# What is required:
Transcribe everything in the records, dropping and changing nothing.

*** Provided records Section Begins ***

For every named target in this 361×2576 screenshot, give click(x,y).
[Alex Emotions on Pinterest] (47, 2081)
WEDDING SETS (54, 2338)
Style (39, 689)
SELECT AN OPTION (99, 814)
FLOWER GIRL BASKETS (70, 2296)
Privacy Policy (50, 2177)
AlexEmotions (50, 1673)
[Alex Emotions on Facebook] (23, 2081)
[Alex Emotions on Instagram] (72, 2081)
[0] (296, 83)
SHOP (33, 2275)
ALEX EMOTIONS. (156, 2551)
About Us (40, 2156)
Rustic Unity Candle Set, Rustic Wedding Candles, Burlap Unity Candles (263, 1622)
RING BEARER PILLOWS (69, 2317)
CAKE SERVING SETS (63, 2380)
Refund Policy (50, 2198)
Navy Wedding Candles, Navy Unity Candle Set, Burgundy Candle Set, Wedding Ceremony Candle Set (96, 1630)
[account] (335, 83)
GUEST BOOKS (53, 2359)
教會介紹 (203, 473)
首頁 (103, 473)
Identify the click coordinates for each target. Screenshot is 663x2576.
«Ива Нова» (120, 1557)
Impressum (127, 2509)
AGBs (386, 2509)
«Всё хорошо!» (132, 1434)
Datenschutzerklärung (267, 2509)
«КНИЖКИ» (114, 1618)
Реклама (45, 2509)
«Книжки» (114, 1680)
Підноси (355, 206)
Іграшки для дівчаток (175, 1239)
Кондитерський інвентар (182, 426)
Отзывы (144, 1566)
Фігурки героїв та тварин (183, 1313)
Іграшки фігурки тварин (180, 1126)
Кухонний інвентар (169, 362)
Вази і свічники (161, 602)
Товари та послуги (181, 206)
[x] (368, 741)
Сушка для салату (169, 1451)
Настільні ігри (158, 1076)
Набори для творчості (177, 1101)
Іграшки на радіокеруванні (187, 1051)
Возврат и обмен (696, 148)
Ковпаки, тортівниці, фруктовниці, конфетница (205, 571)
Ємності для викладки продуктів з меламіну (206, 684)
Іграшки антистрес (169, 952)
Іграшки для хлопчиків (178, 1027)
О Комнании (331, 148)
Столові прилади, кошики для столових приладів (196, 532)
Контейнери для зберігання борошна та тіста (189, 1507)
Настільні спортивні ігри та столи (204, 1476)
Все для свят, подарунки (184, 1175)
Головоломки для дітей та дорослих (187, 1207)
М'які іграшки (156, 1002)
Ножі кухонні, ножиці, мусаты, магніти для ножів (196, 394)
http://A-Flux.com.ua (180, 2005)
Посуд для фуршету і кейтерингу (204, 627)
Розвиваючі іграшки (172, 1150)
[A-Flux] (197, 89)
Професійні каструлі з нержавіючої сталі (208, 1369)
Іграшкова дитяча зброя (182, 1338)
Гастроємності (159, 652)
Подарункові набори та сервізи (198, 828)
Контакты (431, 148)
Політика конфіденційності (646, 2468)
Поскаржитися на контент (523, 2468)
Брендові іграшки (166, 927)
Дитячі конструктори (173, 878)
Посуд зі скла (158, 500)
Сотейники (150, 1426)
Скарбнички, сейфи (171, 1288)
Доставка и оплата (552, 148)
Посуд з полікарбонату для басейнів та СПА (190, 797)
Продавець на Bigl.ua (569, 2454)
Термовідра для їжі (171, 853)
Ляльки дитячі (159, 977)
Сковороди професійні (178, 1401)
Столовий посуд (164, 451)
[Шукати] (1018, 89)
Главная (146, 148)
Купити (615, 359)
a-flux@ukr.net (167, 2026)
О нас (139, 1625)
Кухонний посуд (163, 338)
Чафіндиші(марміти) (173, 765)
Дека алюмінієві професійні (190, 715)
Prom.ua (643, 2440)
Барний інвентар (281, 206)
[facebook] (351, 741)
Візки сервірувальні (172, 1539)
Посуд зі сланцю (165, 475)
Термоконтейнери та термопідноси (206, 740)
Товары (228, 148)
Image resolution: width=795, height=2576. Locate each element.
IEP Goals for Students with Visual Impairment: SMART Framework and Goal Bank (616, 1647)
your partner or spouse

*** Provided records Section Ends ***

# Exercise solution:
For every named target in this 361×2576 screenshot, give click(x,y).
[Alex Emotions on Pinterest] (47, 2081)
WEDDING SETS (54, 2338)
Style (39, 689)
SELECT AN OPTION (99, 814)
FLOWER GIRL BASKETS (70, 2296)
Privacy Policy (50, 2177)
AlexEmotions (50, 1673)
[Alex Emotions on Facebook] (23, 2081)
[Alex Emotions on Instagram] (72, 2081)
[0] (296, 83)
SHOP (33, 2275)
ALEX EMOTIONS. (156, 2551)
About Us (40, 2156)
Rustic Unity Candle Set, Rustic Wedding Candles, Burlap Unity Candles (263, 1622)
RING BEARER PILLOWS (69, 2317)
CAKE SERVING SETS (63, 2380)
Refund Policy (50, 2198)
Navy Wedding Candles, Navy Unity Candle Set, Burgundy Candle Set, Wedding Ceremony Candle Set (96, 1630)
[account] (335, 83)
GUEST BOOKS (53, 2359)
教會介紹 (203, 473)
首頁 (103, 473)
Identify the click coordinates for each target. Screenshot is 663x2576.
«Ива Нова» (120, 1557)
Impressum (127, 2509)
AGBs (386, 2509)
«Всё хорошо!» (132, 1434)
Datenschutzerklärung (267, 2509)
«КНИЖКИ» (114, 1618)
Реклама (45, 2509)
«Книжки» (114, 1680)
Підноси (355, 206)
Іграшки для дівчаток (175, 1239)
Кондитерський інвентар (182, 426)
Отзывы (144, 1566)
Фігурки героїв та тварин (183, 1313)
Іграшки фігурки тварин (180, 1126)
Кухонний інвентар (169, 362)
Вази і свічники (161, 602)
Товари та послуги (181, 206)
[x] (368, 741)
Сушка для салату (169, 1451)
Настільні ігри (158, 1076)
Набори для творчості (177, 1101)
Іграшки на радіокеруванні (187, 1051)
Возврат и обмен (696, 148)
Ковпаки, тортівниці, фруктовниці, конфетница (205, 571)
Ємності для викладки продуктів з меламіну (206, 684)
Іграшки антистрес (169, 952)
Іграшки для хлопчиків (178, 1027)
О Комнании (331, 148)
Столові прилади, кошики для столових приладів (196, 532)
Контейнери для зберігання борошна та тіста (189, 1507)
Настільні спортивні ігри та столи (204, 1476)
Все для свят, подарунки (184, 1175)
Головоломки для дітей та дорослих (187, 1207)
М'які іграшки (156, 1002)
Ножі кухонні, ножиці, мусаты, магніти для ножів (196, 394)
http://A-Flux.com.ua (180, 2005)
Посуд для фуршету і кейтерингу (204, 627)
Розвиваючі іграшки (172, 1150)
[A-Flux] (197, 89)
Професійні каструлі з нержавіючої сталі (208, 1369)
Іграшкова дитяча зброя (182, 1338)
Гастроємності (159, 652)
Подарункові набори та сервізи (198, 828)
Контакты (431, 148)
Політика конфіденційності (646, 2468)
Поскаржитися на контент (523, 2468)
Брендові іграшки (166, 927)
Дитячі конструктори (173, 878)
Посуд зі скла (158, 500)
Сотейники (150, 1426)
Скарбнички, сейфи (171, 1288)
Доставка и оплата (552, 148)
Посуд з полікарбонату для басейнів та СПА (190, 797)
Продавець на Bigl.ua (569, 2454)
Термовідра для їжі (171, 853)
Ляльки дитячі (159, 977)
Сковороди професійні (178, 1401)
Столовий посуд (164, 451)
[Шукати] (1018, 89)
Главная (146, 148)
Купити (615, 359)
a-flux@ukr.net (167, 2026)
О нас (139, 1625)
Кухонний посуд (163, 338)
Чафіндиші(марміти) (173, 765)
Дека алюмінієві професійні (190, 715)
Prom.ua (643, 2440)
Барний інвентар (281, 206)
[facebook] (351, 741)
Візки сервірувальні (172, 1539)
Посуд зі сланцю (165, 475)
Термоконтейнери та термопідноси (206, 740)
Товары (228, 148)
Image resolution: width=795, height=2576. Locate each element.
IEP Goals for Students with Visual Impairment: SMART Framework and Goal Bank (616, 1647)
your partner or spouse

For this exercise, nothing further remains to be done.